Me, Danica and Barney Oldfield
The true essence of auto racing is making yourself look as good as possible under the circumstances no matter where you finish, even if your last race had all the success of the RMS Titanic but with fewer survivors.
Before you consider that a joke, please reflect briefly on the career of Danica Patrick.
I will begin by pointing out the well documented fact that auto racing's first legendary driver, Barney Oldfield, set a world speed record at the Milwaukee Mile in 1905 and I beat his time by a wide margin at the same track last weekend. Nevertheless, Barney gets all the glory because he did it first, which in my opinion is objectionable because it reduces success to a matter of dates. No matter. I still beat Barney even if he never knew it.
I found one. There was a large hole in the rear of my car. I was reasonably certain that it wasn't there before. It seems that the air flow over the car at 140 mph was sufficient to crush the trunk lid of my car, pressing it down onto the fuel cell and spoiling the car's aerodynamics. So there. Even Danica can't drive without rear downforce. I use my cell phone to photographically document my alibi.
However, my teammate, Jeremy Spoonmore, apparently hates me. He did me no favors whatsoever by qualifying third in an identically-prepared car. Thank you so freaking much. Now people will think that he is a better driver. He is a better driver, of course. I just don't want people to think it. I am tempted to punch Jeremy in the nose, but I can't. I need him later for advice.
The Howie Lettow Memorial at the Milwaukee Mile began on Saturday with me somewhere over the western horizon in 26th position. Manufacturing this into a positive after the fact will be a challenge that better men have failed. I must think.
Dusty Krebs and his white #80 is right in front of me. I think I can pass him, thus mildly bettering my post-race propaganda campaign. My spotter, Claire, keeps interrupting my thought process by advising me over the radio to save my right rear tire.
WWBOD? (What Would Barney Oldfield Do). Well, duh. Barney would make the pass. That's why he's Barney Oldfield. So I dirt track my car out of the corner and passed Dusty.
Aha. A positive. My story just got better. Weird thing, though. The windshield of my car is pressing backward against the supports, and the rear of the roof is collapsing by about six inches at the end of every straightaway. The body on this car is old and tired. No big deal on the short tracks, but it really doesn't like 140 miles per hour on The Mile.
Scott Dunning is always fast in the red #132. His engine started smoking and he pulled into the pits. Too bad. He's a good guy and that was a borrowed engine. But racing is a selfish sport and I'm looking better by the lap.
In defiance of my pitiful practice times, I actually began passing cars. Not many, mind you. But every five laps or so we'd put another one behind us. At least I'm consistent. Fellow Hoosier Tim Fulford is next in his white #21.

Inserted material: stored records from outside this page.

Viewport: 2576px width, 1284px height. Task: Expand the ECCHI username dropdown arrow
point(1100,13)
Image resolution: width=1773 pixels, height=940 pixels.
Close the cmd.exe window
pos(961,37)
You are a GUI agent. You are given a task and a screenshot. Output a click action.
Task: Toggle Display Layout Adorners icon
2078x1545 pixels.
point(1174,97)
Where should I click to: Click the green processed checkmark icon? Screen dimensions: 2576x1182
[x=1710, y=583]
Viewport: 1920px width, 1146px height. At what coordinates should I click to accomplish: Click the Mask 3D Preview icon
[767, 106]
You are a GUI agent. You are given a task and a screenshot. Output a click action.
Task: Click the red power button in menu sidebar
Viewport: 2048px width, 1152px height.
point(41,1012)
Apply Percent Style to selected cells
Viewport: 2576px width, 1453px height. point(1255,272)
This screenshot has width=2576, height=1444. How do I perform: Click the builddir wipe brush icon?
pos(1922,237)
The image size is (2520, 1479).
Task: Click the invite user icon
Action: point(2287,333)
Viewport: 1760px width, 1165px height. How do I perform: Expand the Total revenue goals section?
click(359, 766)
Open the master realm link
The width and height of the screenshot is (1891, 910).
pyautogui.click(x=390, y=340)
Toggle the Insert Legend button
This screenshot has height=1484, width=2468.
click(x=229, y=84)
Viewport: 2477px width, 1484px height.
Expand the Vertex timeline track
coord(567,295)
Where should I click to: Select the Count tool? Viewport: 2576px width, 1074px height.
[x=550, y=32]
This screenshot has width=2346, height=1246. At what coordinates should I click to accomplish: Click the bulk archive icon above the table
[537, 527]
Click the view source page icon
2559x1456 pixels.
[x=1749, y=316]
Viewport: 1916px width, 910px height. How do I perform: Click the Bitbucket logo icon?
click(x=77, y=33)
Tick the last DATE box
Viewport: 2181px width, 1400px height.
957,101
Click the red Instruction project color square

Something smells. Hey, it's Saturday. Lots of people barbecue on Saturday, right? Somebody must have burned the bratwurst.
Wrong. It's my right rear tire. The one Claire told me to save. WWBOD? Avoid the subject on the radio and keep passing people.
Thankfully, it wasn't just me. Kenny Joosten had also cooked the tires medium rare on his beautiful green #47, allowing me to pass him on the last lap. Or maybe he just felt sorry for me.
In the final analysis I advanced from 26th to 18th in the field. That's eight positions. That's really good, right? Of course it is. That's my story and I'm sticking to it.
I've been repeating it to myself since Saturday. I expect to believe it by Tuesday.